Palo Alto Networks’ partners attending the company’s NextWave Americas Partner Conference this week said the next-generation firewall company is firing on all cylinders and they expect it to pay off in another year of robust sales growth in 2015.

Partners said the double-digit sales gains come with increased competition in the next-generation firewall market and an expansion by Palo Alto Networks into the endpoint protection business with the acquisition earlier this year of Cyvera.

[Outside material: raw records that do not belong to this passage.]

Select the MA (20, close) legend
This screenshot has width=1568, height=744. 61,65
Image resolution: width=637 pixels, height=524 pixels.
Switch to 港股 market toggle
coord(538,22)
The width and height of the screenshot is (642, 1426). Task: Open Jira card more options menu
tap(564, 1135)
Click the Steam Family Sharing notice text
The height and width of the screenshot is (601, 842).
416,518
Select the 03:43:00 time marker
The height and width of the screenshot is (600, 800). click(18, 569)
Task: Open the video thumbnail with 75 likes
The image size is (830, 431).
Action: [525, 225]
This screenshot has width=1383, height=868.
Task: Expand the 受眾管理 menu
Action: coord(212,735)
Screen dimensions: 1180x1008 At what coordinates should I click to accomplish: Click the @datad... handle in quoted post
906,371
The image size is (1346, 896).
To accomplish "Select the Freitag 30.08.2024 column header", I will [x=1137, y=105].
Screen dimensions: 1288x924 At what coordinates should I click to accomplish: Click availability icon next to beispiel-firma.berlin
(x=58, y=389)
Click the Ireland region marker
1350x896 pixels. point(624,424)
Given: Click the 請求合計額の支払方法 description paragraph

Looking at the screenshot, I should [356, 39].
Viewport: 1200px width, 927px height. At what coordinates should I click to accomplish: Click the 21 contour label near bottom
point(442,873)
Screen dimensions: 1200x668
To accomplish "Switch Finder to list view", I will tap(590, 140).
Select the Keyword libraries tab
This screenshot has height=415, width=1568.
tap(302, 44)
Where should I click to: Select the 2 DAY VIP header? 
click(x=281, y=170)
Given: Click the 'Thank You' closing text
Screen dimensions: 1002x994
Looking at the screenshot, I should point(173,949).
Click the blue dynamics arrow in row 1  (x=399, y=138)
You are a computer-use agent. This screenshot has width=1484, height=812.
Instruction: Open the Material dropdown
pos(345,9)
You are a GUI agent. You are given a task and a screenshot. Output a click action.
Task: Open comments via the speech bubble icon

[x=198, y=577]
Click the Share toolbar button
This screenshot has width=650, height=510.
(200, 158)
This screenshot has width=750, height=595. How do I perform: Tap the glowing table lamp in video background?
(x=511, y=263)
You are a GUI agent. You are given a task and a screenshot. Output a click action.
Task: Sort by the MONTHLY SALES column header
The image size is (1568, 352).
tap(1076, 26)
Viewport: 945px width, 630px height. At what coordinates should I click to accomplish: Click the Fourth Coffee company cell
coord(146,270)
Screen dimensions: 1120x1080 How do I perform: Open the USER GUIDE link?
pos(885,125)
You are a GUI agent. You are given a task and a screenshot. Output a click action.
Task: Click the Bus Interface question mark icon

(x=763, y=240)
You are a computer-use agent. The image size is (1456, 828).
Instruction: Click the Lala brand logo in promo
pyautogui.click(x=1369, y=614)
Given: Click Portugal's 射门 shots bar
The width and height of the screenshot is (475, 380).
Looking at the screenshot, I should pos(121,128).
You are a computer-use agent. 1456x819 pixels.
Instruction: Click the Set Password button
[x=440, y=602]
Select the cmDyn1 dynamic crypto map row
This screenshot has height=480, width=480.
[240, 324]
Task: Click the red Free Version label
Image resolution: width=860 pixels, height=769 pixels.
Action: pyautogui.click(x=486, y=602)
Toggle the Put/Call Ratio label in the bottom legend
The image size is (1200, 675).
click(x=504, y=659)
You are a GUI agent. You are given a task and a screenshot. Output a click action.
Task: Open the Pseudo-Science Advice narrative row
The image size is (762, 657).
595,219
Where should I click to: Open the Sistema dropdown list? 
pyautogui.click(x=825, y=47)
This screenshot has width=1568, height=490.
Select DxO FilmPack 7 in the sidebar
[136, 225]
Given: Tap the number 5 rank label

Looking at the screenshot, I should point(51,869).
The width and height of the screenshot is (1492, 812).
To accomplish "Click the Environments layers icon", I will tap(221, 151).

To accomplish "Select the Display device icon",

Palo Alto Networks expects to make that end point security product available to the channel this month.

Accuvant, No. 48 on the CRN SP500 and one of the top security partners attending the conference in Chicago, grew its Palo Alto Networks security business close to 50 percent this year and expects to do the same next year, said Dan Wilson, senior vice president of partner solutions for Denver, Colo.-based Accuvant.

[Related: Palo Alto Networks Names Americas Channel Chief, Refreshes Program]

Sponsored post

"We have been growing 50 percent year over year for a few years now with Palo Alto and that’s our goal for 2015," Wilson said. "We’re starting from a big number so it’s pretty daunting, but we see the potential for more growth. Only 15 percent of our clients are working right now with Palo Alto Networks. We think we can get it to 20 to 25 percent with some of the things they are doing with Wildfire and Cyvera."

The reputation that Palo Alto Networks has built with Accuvant’s sales team and customers is paying off in increased adoption of a Palo Alto Networks’ end to end security platform, Wilson said.

He said sales reps and customers are "chomping at the bit" to get their hands on the Cyvera endpoint protection product because of Palo Alto Networks' "reputation for delivering consistent solid technology."

The Palo Alto Networks growth story comes even as larger competitors jump into the next-generation firewall market attempting to steal the company’s thunder. Cisco Systems just this week revealed a next-generation firewall that leverages the technology it acquired last year from its $2.7 billion acquisition of security software maker Sourcefire.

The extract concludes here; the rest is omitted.